Written exercise.
Rewrite the stretch from the line containing "Click the green 177 strain score" through the end of the rows, replacing "green" with "red" and keeping all else unchanged. Leave the pictures out of your answer.

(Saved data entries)
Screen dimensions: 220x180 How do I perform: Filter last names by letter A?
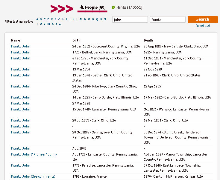pyautogui.click(x=37, y=19)
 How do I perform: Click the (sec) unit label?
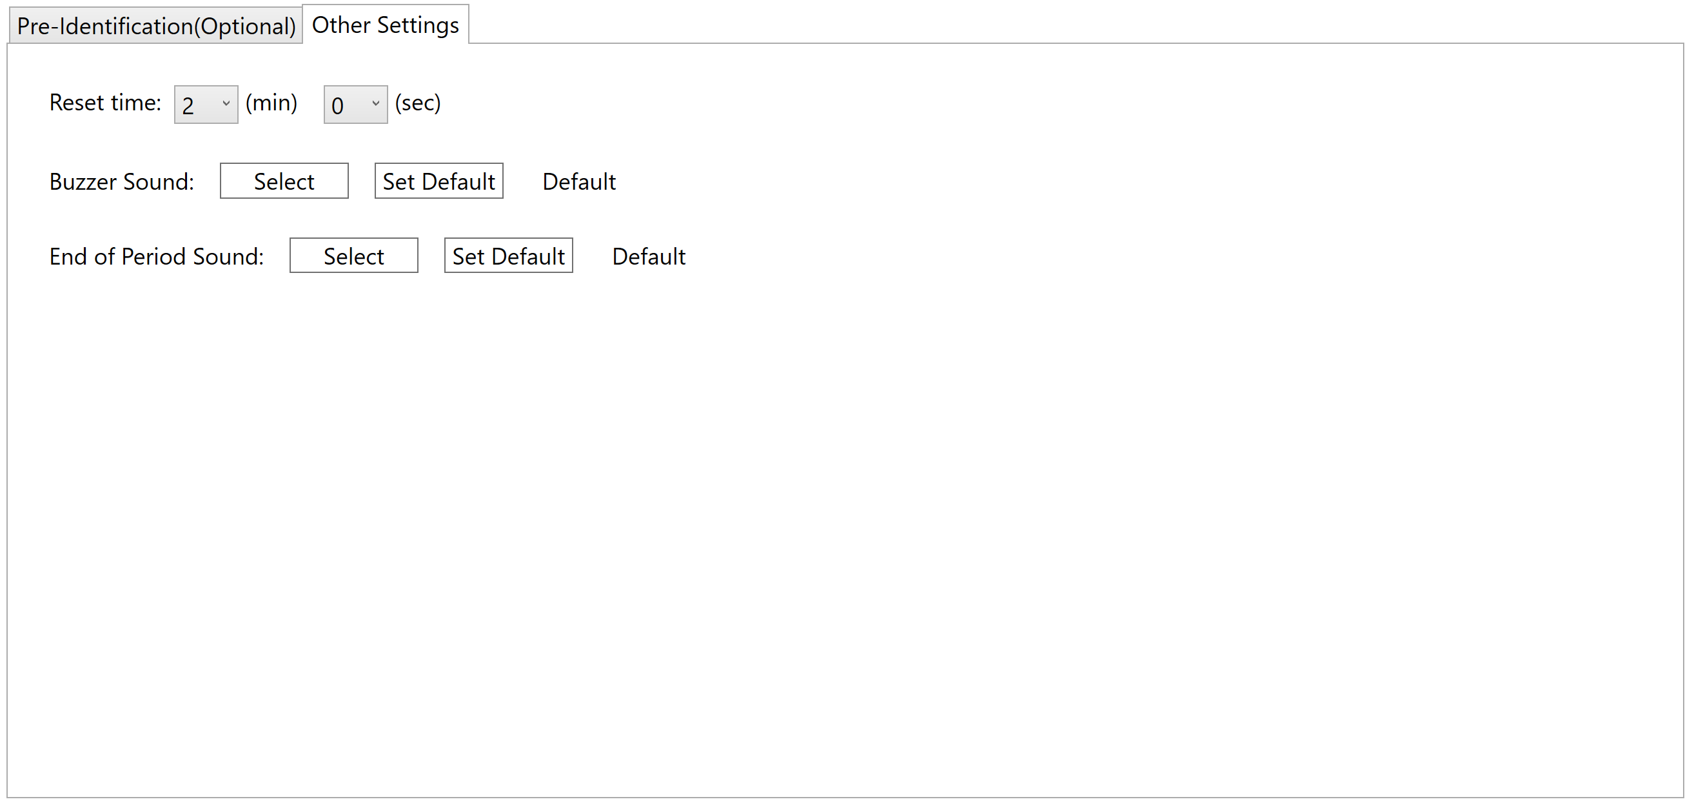pyautogui.click(x=418, y=103)
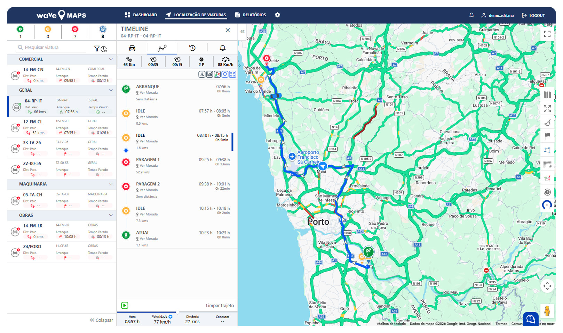Open the DASHBOARD menu item
This screenshot has height=333, width=563.
coord(141,15)
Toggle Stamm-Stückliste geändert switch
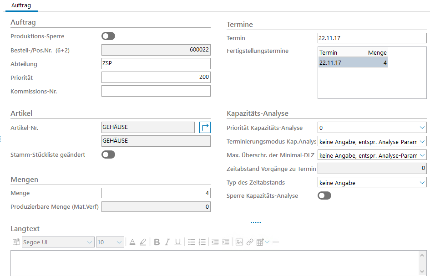The width and height of the screenshot is (430, 278). click(x=108, y=154)
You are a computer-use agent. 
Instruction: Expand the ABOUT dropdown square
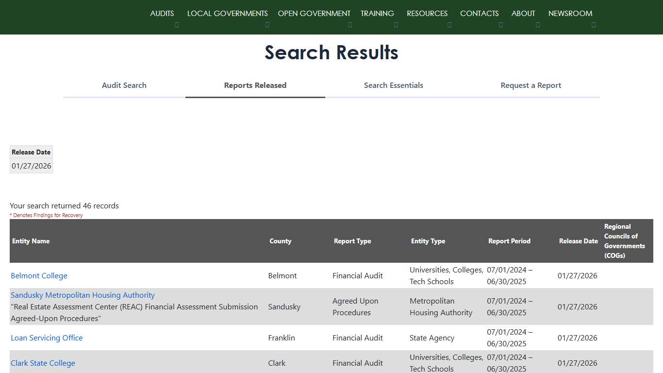(x=537, y=24)
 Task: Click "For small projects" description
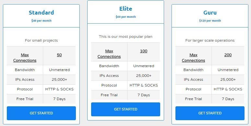[41, 40]
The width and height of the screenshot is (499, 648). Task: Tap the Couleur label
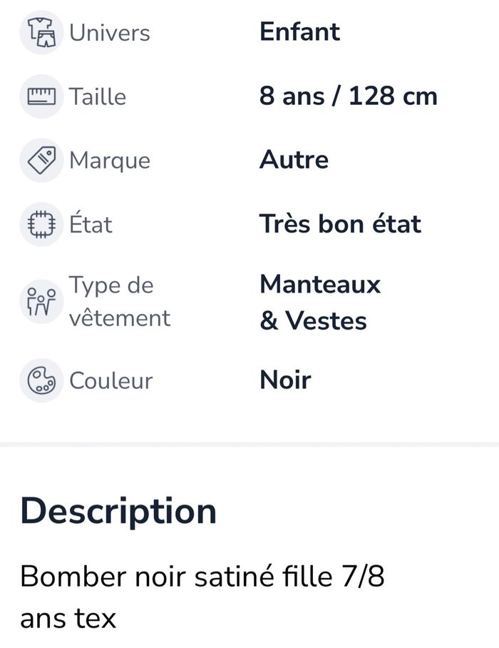tap(110, 380)
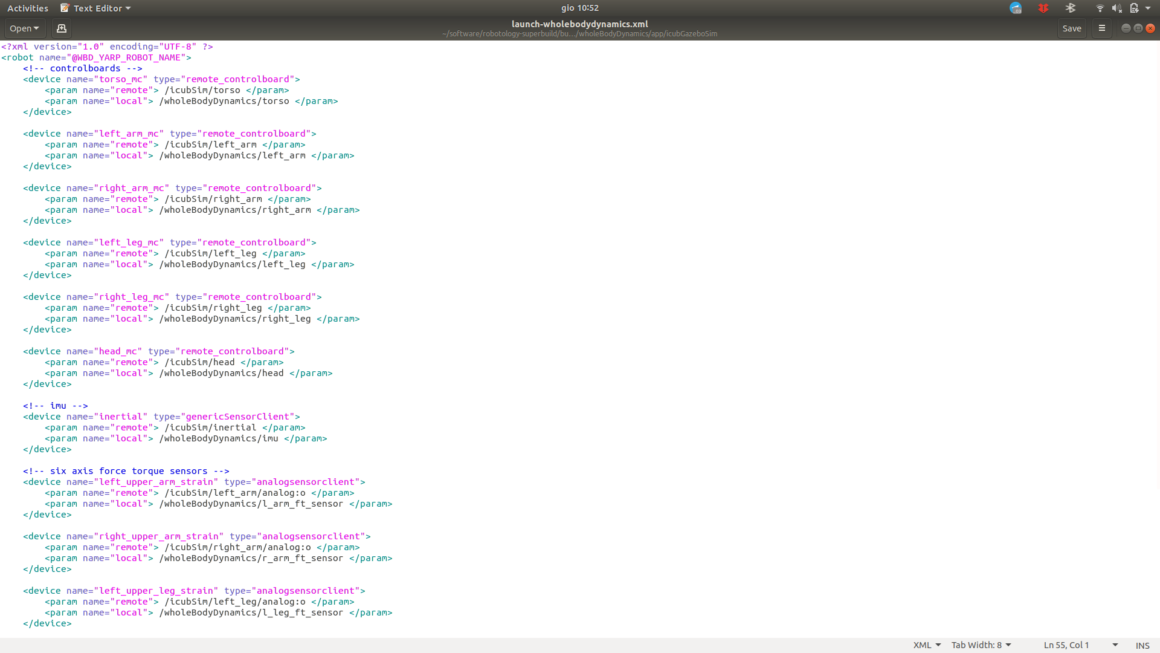Open the Tab Width dropdown

coord(981,645)
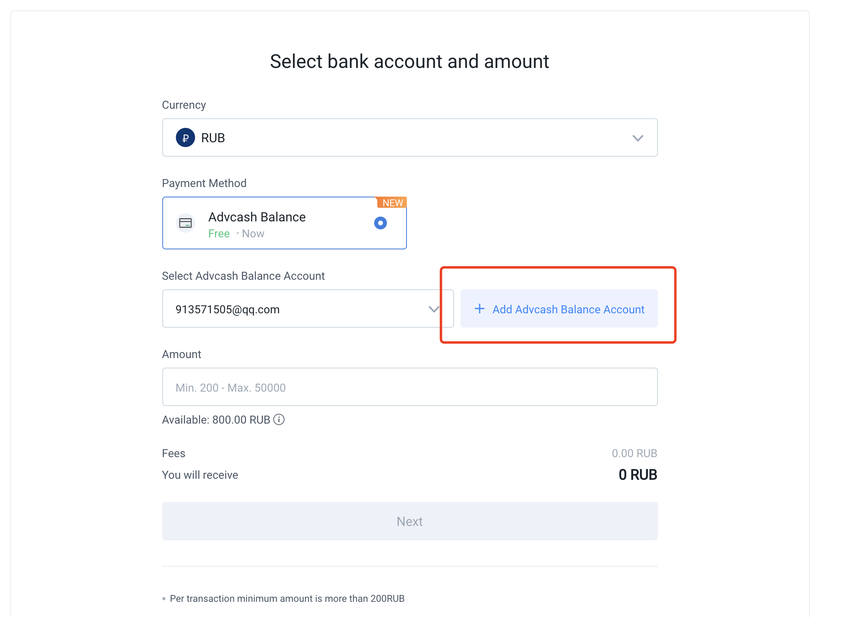Viewport: 849px width, 617px height.
Task: Click the 0 RUB receive amount
Action: pyautogui.click(x=638, y=475)
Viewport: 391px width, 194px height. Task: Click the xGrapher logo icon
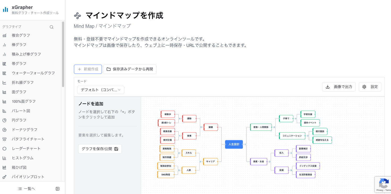(x=5, y=9)
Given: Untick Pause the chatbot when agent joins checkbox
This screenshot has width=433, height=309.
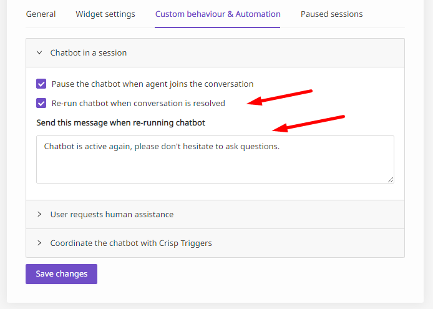Looking at the screenshot, I should tap(41, 84).
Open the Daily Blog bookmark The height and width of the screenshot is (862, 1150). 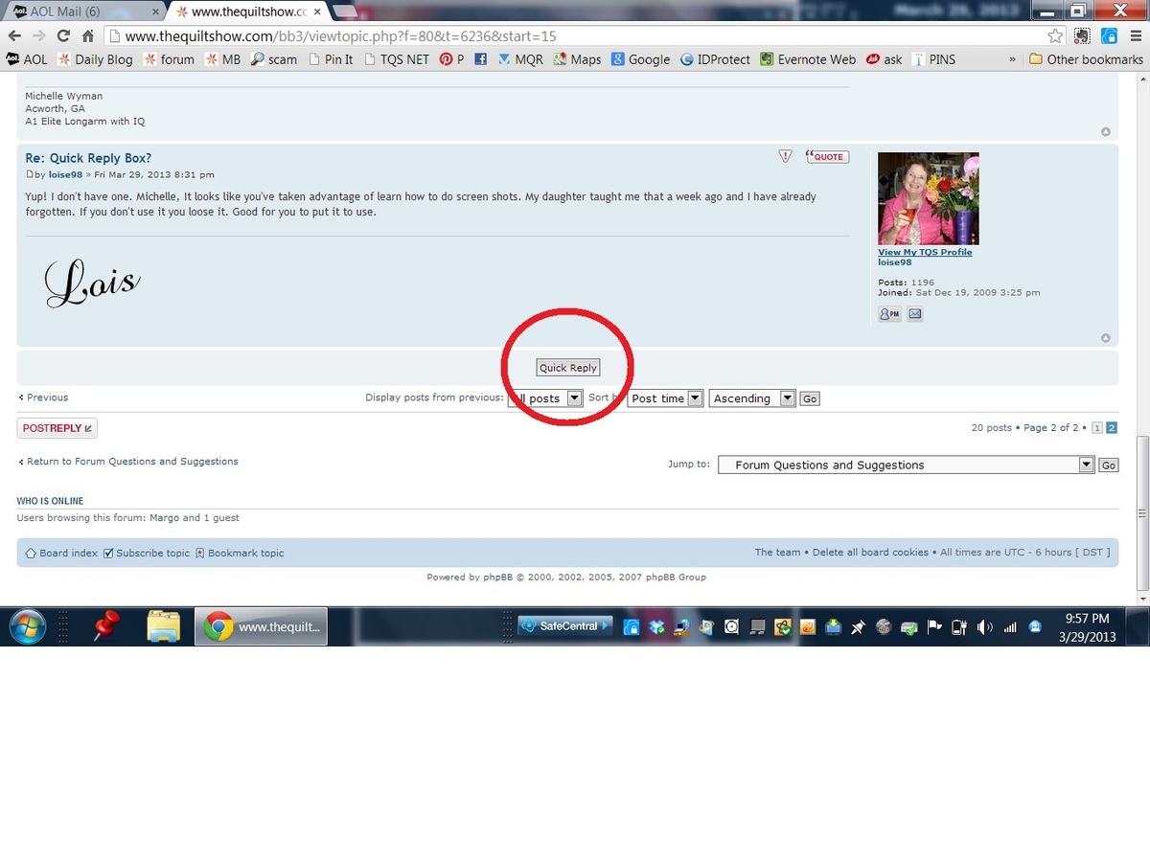[x=95, y=59]
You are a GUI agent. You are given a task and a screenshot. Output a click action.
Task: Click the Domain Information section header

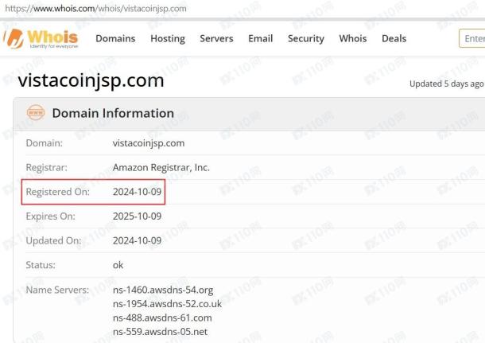tap(113, 113)
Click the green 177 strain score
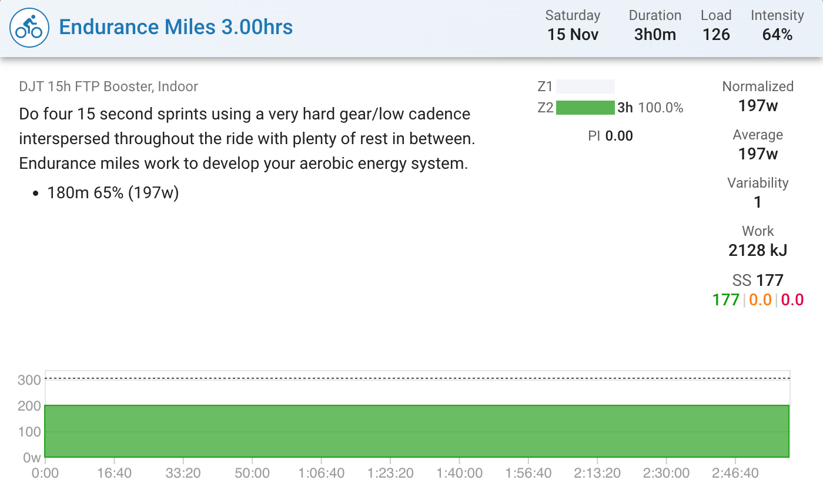 725,300
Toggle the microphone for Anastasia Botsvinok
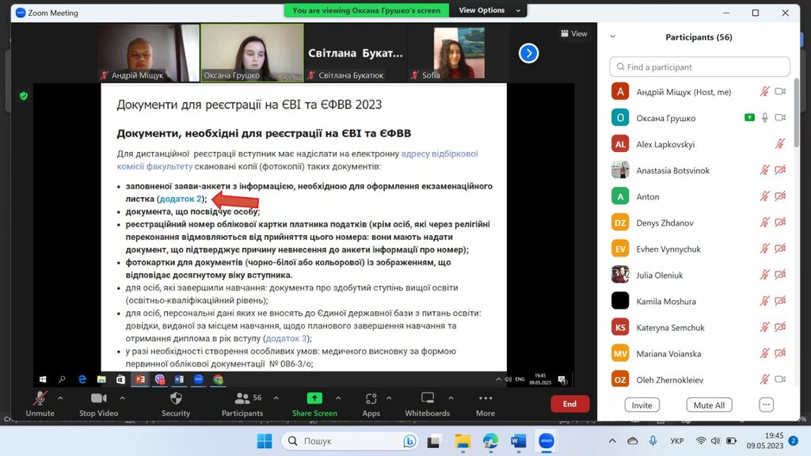The height and width of the screenshot is (456, 811). (764, 170)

Response below.
Click the red 177 strain score
 725,300
Toggle the microphone for Anastasia Botsvinok
The height and width of the screenshot is (456, 811). (764, 170)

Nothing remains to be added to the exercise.